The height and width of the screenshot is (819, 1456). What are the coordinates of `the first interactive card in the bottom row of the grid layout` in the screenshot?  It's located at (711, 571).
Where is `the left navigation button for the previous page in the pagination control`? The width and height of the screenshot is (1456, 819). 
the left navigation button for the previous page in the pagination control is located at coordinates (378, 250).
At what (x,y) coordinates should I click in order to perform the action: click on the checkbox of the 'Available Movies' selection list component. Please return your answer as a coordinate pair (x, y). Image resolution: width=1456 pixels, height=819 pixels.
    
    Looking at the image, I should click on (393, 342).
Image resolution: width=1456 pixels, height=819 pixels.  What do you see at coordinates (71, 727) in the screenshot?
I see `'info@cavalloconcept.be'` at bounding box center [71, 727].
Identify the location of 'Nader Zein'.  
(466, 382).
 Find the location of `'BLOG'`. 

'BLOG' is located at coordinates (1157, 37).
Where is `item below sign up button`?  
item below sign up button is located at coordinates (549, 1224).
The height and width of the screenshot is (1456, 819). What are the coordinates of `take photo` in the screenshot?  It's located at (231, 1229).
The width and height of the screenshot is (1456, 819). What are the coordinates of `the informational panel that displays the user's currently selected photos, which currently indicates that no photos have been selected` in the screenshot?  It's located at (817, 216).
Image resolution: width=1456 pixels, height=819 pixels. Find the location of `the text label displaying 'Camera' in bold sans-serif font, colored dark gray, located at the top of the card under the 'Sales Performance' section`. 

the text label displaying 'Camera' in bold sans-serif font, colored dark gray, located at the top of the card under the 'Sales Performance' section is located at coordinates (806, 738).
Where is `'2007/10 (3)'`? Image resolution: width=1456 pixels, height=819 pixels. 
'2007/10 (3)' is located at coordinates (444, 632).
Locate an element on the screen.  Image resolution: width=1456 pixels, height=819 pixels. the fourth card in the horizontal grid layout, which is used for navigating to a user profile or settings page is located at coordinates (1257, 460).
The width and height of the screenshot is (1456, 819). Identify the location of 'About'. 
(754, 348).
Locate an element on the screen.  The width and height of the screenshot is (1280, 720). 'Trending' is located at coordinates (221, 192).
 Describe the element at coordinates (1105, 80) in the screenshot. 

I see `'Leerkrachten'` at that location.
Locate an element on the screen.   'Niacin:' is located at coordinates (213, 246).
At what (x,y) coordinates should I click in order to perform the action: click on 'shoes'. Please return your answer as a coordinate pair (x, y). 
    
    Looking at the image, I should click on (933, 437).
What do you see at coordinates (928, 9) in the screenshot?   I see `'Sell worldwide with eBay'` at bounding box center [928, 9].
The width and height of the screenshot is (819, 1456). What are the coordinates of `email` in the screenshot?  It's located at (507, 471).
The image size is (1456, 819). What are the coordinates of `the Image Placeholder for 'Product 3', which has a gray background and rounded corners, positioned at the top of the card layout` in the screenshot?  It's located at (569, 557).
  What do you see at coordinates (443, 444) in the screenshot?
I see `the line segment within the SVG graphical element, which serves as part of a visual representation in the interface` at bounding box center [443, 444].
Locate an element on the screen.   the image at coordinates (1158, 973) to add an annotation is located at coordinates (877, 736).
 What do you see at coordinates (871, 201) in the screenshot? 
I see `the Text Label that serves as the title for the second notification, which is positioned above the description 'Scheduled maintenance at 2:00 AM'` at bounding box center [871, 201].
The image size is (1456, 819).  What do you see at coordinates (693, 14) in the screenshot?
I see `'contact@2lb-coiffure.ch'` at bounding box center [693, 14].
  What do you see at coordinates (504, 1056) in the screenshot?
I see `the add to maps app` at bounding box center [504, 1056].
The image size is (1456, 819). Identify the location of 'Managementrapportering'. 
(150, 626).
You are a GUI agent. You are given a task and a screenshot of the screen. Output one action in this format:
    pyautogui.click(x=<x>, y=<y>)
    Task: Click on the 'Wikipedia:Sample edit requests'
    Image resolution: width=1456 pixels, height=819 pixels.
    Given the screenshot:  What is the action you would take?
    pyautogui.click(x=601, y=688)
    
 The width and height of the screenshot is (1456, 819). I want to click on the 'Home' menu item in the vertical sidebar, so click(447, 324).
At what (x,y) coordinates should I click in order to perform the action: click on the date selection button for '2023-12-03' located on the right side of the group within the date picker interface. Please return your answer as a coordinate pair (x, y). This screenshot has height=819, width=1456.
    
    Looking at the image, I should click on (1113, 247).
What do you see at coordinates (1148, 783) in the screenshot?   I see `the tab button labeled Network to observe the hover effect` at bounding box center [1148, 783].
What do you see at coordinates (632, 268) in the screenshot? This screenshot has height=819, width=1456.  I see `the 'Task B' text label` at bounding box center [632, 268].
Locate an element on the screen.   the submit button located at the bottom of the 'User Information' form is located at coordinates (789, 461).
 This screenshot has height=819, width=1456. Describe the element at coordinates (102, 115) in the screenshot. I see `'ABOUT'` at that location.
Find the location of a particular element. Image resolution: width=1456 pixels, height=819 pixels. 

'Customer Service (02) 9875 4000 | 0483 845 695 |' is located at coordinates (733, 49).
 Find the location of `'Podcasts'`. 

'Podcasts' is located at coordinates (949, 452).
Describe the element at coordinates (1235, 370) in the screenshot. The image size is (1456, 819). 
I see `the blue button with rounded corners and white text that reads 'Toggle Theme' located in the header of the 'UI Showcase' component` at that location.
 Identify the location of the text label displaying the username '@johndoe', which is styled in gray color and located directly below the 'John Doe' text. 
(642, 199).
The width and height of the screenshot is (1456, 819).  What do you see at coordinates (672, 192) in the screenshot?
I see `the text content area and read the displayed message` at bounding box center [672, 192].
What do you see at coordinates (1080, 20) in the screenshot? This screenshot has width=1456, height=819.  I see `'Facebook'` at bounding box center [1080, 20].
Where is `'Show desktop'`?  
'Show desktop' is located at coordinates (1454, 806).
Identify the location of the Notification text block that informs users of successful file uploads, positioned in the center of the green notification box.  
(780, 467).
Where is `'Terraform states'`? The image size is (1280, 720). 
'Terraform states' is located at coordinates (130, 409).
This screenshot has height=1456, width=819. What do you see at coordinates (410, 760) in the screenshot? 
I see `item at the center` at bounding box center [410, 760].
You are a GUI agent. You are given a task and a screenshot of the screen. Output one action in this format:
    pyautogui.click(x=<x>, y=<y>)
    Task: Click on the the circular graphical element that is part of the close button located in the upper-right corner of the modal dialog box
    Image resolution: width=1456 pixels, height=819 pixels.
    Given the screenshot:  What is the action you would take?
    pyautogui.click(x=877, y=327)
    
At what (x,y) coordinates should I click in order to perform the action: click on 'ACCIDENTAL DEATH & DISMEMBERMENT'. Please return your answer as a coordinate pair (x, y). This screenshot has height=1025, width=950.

=-=-=-=-=

- Problem requirements:
Copy all of the records above word for word, without any changes.

- Solution:
The height and width of the screenshot is (819, 1456). What are the coordinates of `the first interactive card in the bottom row of the grid layout` in the screenshot?  It's located at (711, 571).
Where is `the left navigation button for the previous page in the pagination control`? The width and height of the screenshot is (1456, 819). 
the left navigation button for the previous page in the pagination control is located at coordinates (378, 250).
At what (x,y) coordinates should I click in order to perform the action: click on the checkbox of the 'Available Movies' selection list component. Please return your answer as a coordinate pair (x, y). Image resolution: width=1456 pixels, height=819 pixels.
    
    Looking at the image, I should click on (393, 342).
Image resolution: width=1456 pixels, height=819 pixels.  What do you see at coordinates (71, 727) in the screenshot?
I see `'info@cavalloconcept.be'` at bounding box center [71, 727].
Identify the location of 'Nader Zein'.  
(466, 382).
 Find the location of `'BLOG'`. 

'BLOG' is located at coordinates (1157, 37).
Where is `item below sign up button`?  
item below sign up button is located at coordinates (549, 1224).
The height and width of the screenshot is (1456, 819). What are the coordinates of `take photo` in the screenshot?  It's located at (231, 1229).
The width and height of the screenshot is (1456, 819). What are the coordinates of `the informational panel that displays the user's currently selected photos, which currently indicates that no photos have been selected` in the screenshot?  It's located at (817, 216).
Image resolution: width=1456 pixels, height=819 pixels. Find the location of `the text label displaying 'Camera' in bold sans-serif font, colored dark gray, located at the top of the card under the 'Sales Performance' section`. 

the text label displaying 'Camera' in bold sans-serif font, colored dark gray, located at the top of the card under the 'Sales Performance' section is located at coordinates (806, 738).
Where is `'2007/10 (3)'`? Image resolution: width=1456 pixels, height=819 pixels. 
'2007/10 (3)' is located at coordinates (444, 632).
Locate an element on the screen.  Image resolution: width=1456 pixels, height=819 pixels. the fourth card in the horizontal grid layout, which is used for navigating to a user profile or settings page is located at coordinates (1257, 460).
The width and height of the screenshot is (1456, 819). Identify the location of 'About'. 
(754, 348).
Locate an element on the screen.  The width and height of the screenshot is (1280, 720). 'Trending' is located at coordinates (221, 192).
 Describe the element at coordinates (1105, 80) in the screenshot. 

I see `'Leerkrachten'` at that location.
Locate an element on the screen.   'Niacin:' is located at coordinates (213, 246).
At what (x,y) coordinates should I click in order to perform the action: click on 'shoes'. Please return your answer as a coordinate pair (x, y). 
    
    Looking at the image, I should click on (933, 437).
What do you see at coordinates (928, 9) in the screenshot?   I see `'Sell worldwide with eBay'` at bounding box center [928, 9].
The width and height of the screenshot is (819, 1456). What are the coordinates of `email` in the screenshot?  It's located at (507, 471).
The image size is (1456, 819). What are the coordinates of `the Image Placeholder for 'Product 3', which has a gray background and rounded corners, positioned at the top of the card layout` in the screenshot?  It's located at (569, 557).
  What do you see at coordinates (443, 444) in the screenshot?
I see `the line segment within the SVG graphical element, which serves as part of a visual representation in the interface` at bounding box center [443, 444].
Locate an element on the screen.   the image at coordinates (1158, 973) to add an annotation is located at coordinates (877, 736).
 What do you see at coordinates (871, 201) in the screenshot? 
I see `the Text Label that serves as the title for the second notification, which is positioned above the description 'Scheduled maintenance at 2:00 AM'` at bounding box center [871, 201].
The image size is (1456, 819).  What do you see at coordinates (693, 14) in the screenshot?
I see `'contact@2lb-coiffure.ch'` at bounding box center [693, 14].
  What do you see at coordinates (504, 1056) in the screenshot?
I see `the add to maps app` at bounding box center [504, 1056].
The image size is (1456, 819). Identify the location of 'Managementrapportering'. 
(150, 626).
You are a GUI agent. You are given a task and a screenshot of the screen. Output one action in this format:
    pyautogui.click(x=<x>, y=<y>)
    Task: Click on the 'Wikipedia:Sample edit requests'
    Image resolution: width=1456 pixels, height=819 pixels.
    Given the screenshot:  What is the action you would take?
    pyautogui.click(x=601, y=688)
    
 The width and height of the screenshot is (1456, 819). I want to click on the 'Home' menu item in the vertical sidebar, so click(447, 324).
At what (x,y) coordinates should I click in order to perform the action: click on the date selection button for '2023-12-03' located on the right side of the group within the date picker interface. Please return your answer as a coordinate pair (x, y). This screenshot has height=819, width=1456.
    
    Looking at the image, I should click on (1113, 247).
What do you see at coordinates (1148, 783) in the screenshot?   I see `the tab button labeled Network to observe the hover effect` at bounding box center [1148, 783].
What do you see at coordinates (632, 268) in the screenshot? This screenshot has height=819, width=1456.  I see `the 'Task B' text label` at bounding box center [632, 268].
Locate an element on the screen.   the submit button located at the bottom of the 'User Information' form is located at coordinates (789, 461).
 This screenshot has height=819, width=1456. Describe the element at coordinates (102, 115) in the screenshot. I see `'ABOUT'` at that location.
Find the location of a particular element. Image resolution: width=1456 pixels, height=819 pixels. 

'Customer Service (02) 9875 4000 | 0483 845 695 |' is located at coordinates (733, 49).
 Find the location of `'Podcasts'`. 

'Podcasts' is located at coordinates (949, 452).
Describe the element at coordinates (1235, 370) in the screenshot. The image size is (1456, 819). 
I see `the blue button with rounded corners and white text that reads 'Toggle Theme' located in the header of the 'UI Showcase' component` at that location.
 Identify the location of the text label displaying the username '@johndoe', which is styled in gray color and located directly below the 'John Doe' text. 
(642, 199).
The width and height of the screenshot is (1456, 819).  What do you see at coordinates (672, 192) in the screenshot?
I see `the text content area and read the displayed message` at bounding box center [672, 192].
What do you see at coordinates (1080, 20) in the screenshot? This screenshot has width=1456, height=819.  I see `'Facebook'` at bounding box center [1080, 20].
Where is `'Show desktop'`?  
'Show desktop' is located at coordinates (1454, 806).
Identify the location of the Notification text block that informs users of successful file uploads, positioned in the center of the green notification box.  
(780, 467).
Where is `'Terraform states'`? The image size is (1280, 720). 
'Terraform states' is located at coordinates (130, 409).
This screenshot has height=1456, width=819. What do you see at coordinates (410, 760) in the screenshot? 
I see `item at the center` at bounding box center [410, 760].
You are a GUI agent. You are given a task and a screenshot of the screen. Output one action in this format:
    pyautogui.click(x=<x>, y=<y>)
    Task: Click on the the circular graphical element that is part of the close button located in the upper-right corner of the modal dialog box
    Image resolution: width=1456 pixels, height=819 pixels.
    Given the screenshot:  What is the action you would take?
    pyautogui.click(x=877, y=327)
    
At what (x,y) coordinates should I click in order to perform the action: click on 'ACCIDENTAL DEATH & DISMEMBERMENT'. Please return your answer as a coordinate pair (x, y). This screenshot has height=1025, width=950.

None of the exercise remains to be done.